__THE PROBLEM__
Among the entries below, only the lines starting at the one with "Screen dimensions: 1366x738" and ending at the one with "This screenshot has width=1344, height=896.", both included, are to be printed exactly.

▬▬▬

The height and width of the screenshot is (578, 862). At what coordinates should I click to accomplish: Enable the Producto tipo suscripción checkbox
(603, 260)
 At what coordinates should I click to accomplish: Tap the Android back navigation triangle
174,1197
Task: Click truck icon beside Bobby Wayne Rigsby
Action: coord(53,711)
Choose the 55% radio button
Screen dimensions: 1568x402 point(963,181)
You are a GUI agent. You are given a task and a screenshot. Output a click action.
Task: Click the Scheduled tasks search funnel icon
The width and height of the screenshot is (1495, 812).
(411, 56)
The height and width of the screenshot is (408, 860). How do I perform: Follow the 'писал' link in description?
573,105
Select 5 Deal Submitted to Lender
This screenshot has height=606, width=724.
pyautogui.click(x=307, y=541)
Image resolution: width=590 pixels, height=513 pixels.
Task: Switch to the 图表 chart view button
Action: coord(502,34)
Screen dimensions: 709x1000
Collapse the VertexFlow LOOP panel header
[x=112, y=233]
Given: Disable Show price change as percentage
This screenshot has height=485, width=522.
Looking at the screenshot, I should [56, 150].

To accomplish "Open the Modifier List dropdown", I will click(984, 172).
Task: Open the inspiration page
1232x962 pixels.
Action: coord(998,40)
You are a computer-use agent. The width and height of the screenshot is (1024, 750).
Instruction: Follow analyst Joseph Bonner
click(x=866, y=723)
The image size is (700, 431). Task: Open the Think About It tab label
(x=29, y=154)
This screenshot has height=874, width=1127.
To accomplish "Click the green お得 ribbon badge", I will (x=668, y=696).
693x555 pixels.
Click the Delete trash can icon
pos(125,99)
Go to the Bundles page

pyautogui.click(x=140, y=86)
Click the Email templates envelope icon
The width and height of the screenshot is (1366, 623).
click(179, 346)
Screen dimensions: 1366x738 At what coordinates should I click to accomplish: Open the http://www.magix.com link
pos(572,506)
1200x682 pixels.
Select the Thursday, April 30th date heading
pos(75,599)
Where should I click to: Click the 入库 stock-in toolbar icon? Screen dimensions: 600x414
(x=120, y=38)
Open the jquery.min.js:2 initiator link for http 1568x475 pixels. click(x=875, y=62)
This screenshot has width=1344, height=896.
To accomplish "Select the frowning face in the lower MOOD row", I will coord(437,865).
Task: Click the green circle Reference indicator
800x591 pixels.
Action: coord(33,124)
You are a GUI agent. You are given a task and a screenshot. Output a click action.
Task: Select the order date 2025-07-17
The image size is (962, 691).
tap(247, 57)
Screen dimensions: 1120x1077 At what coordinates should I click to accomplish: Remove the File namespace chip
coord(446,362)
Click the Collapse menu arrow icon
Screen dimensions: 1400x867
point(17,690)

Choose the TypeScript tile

▬▬▬

__ANSWER TO THE PROBLEM__
Screen dimensions: 1366x738 At what coordinates should I click to accomplish: Open the http://www.magix.com link
pos(572,506)
1200x682 pixels.
Select the Thursday, April 30th date heading
pos(75,599)
Where should I click to: Click the 入库 stock-in toolbar icon? Screen dimensions: 600x414
(x=120, y=38)
Open the jquery.min.js:2 initiator link for http 1568x475 pixels. click(x=875, y=62)
This screenshot has width=1344, height=896.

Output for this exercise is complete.